Rückruf: Bei Verzehr dieses Fisches drohen Vergiftungen

Die Firma Ozean Fischgroßhandel im niedersächsischen Ostercappeln und das niedersächsische Landwirtschaftsministerium rufen Trockenfische zurück, die unter anderem in Niedersachsen, Hamburg, NRW und Schleswig-Holstein verkauft wurden. Grund des Rückrufs ist die Erkrankung eines Mannes aus NRW, der nach dem Verzehr der Fische im Koma liegt

Symbolbild: Getty

Ein Hersteller diverser Fischprodukte warnt eindringlich vor seinen Produkten. Beim Verzehr drohen lebensbedrohliche Vergiftungen. Verkauft wurde der Fisch unter anderem in russischen Einkaufsmärkten.
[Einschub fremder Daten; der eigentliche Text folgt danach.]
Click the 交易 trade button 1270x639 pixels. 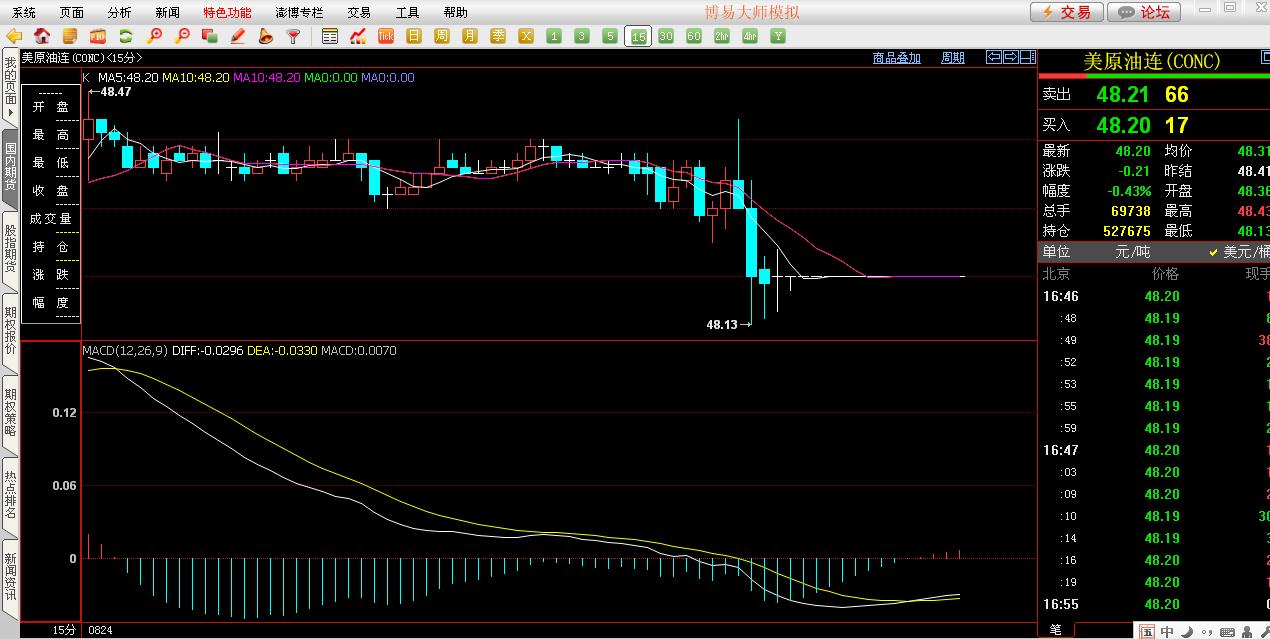pos(1067,12)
Folgende Trockenfische sind betroffen:

  • Plötze (rutilus rutilus) unausgenommen; getrocknet und gesalzen, Mindesthaltbarkeitsdatum 12.11.2019

  • Plötze (rutilus rutilus) ausgenommen; getrocknet und gesalzen, Mindesthaltbarkeitsdatum 5.3.2020

  • Karausche (Carssius Gibelio) getrocknet und gesalzen, Mindesthaltbarkeitsdatum 27.5.2020

  • Flussbarsch (Perca Fluvictilis) getrocknet und gesalzen, Mindesthaltbarkeitsdatum 27.5.2020

  • Forelle (Oncorhynchus Mykiss) getrocknet und gesalzen. Mindesthaltbarkeitsdatum 9.3.2020

  • Hecht (Esox lucius) getrocknet und gesalzen, Mindesthaltbarkeitsdatum 5.3.2020


Ein Konsument vergiftet

Werden die vom Rückruf betroffenen Trockenfische trotzdem gegessen, droht sogenannter Botulismus, also eine lebensbedrohliche Vergiftung, die durch den Verzehr von verdorbenem Fisch oder Fleisch hervorgerufen werden kann. Ohne eine umgehende medizinische Behandlung droht der Tod.
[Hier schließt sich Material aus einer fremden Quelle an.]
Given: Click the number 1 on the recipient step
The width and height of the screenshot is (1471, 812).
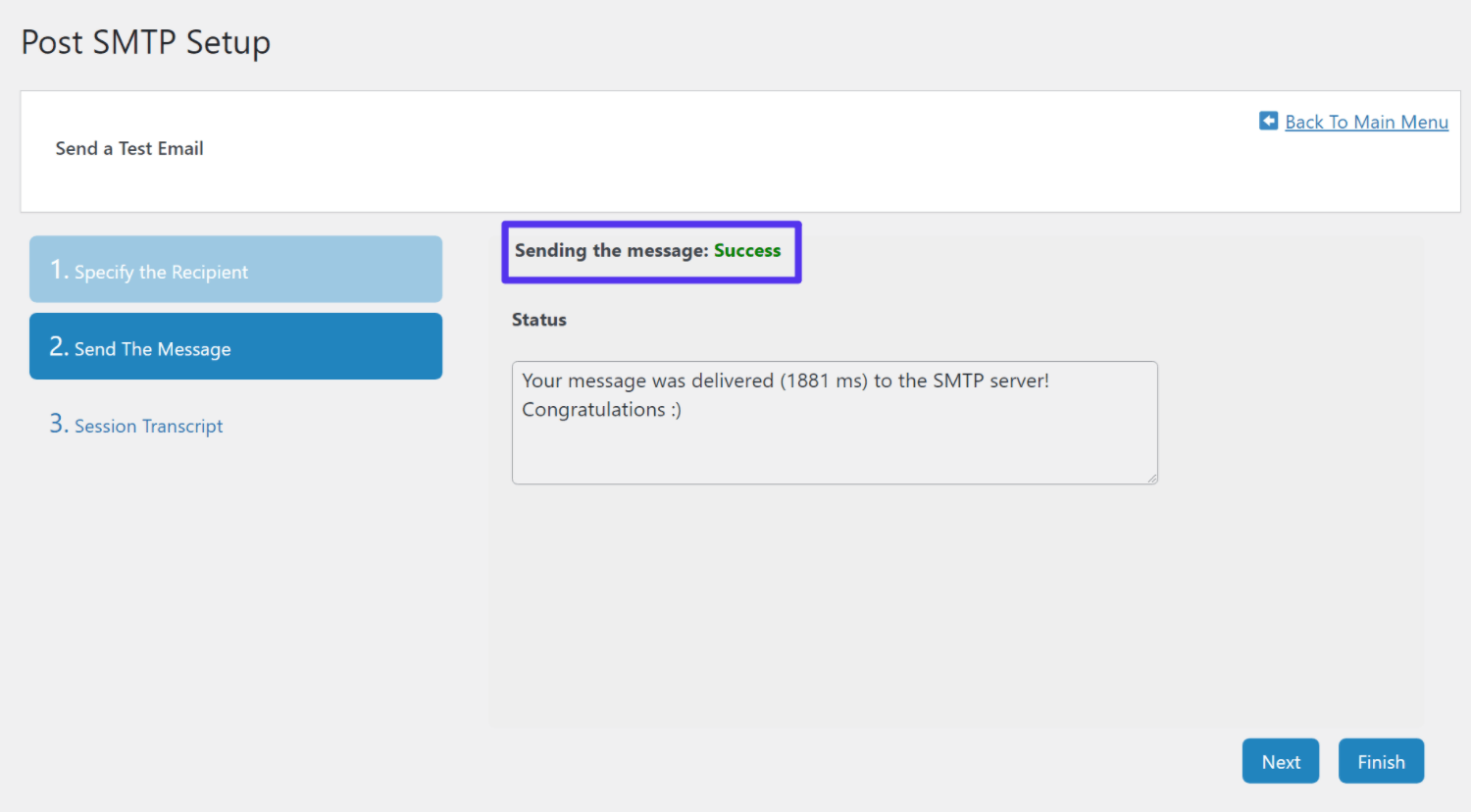Looking at the screenshot, I should [x=56, y=268].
Medienberichten zufolge erkrankte ein Kunde aus dem Landkreis Lippe in NRW lebensbedrohlich, nachdem er einen Trockenfisch des Großhändlers Ozean Fischgroßhandel aus Ostercappeln gegessen hatte.. Er liegt im Koma. In dem vom Patienten gegessenen Fisch wurde das Gift nachgewiesen, das bei verdorbenem Fisch und Fleisch entstehen kann. Wie es dem Patienten aktuell geht, ist demnach nicht bekannt.
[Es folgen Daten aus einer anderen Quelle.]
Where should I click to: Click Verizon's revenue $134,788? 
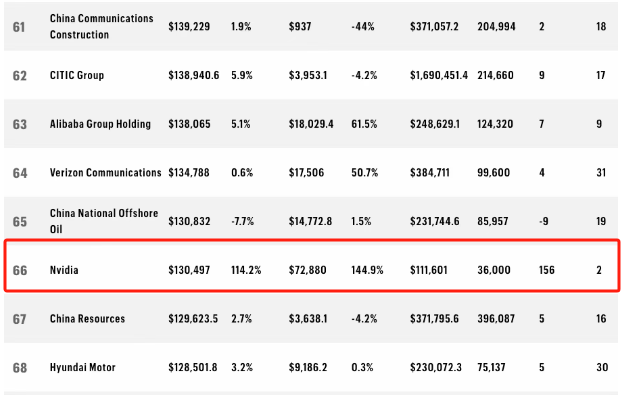[189, 173]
Fisch-Rückruf: Diese Symptome können auftreten

Was droht, wenn man betroffene Produkte trotz des Rückrufs isst? Botulismus ist eine lebensbedrohliche Vergiftung, die durch den Verzehr von verdorbenem Fleisch oder Fisch verursacht werden kann. Auslöser ist der Giftstoff Botulinumtoxin, der vom Bakterium Clostridium botulinum produziert wird. Bei Auftreten von Symptomen wie Kopfschmerzen, Übelkeit, Erbrechen, Lähmungserscheinungen der Augenlider, verschwommenes Sehen und Doppelbilder, Sprechstörungen, trockener Mund, Schlucklähmung, Durchfall, Verstopfung und Atemnot nach Verzehr von Trockenfisch sollte sofort ein Arzt aufgesucht werden. Weitere Informationen können im Internet auf der Seite www.lebensmittelwarnung.de abgerufen werden.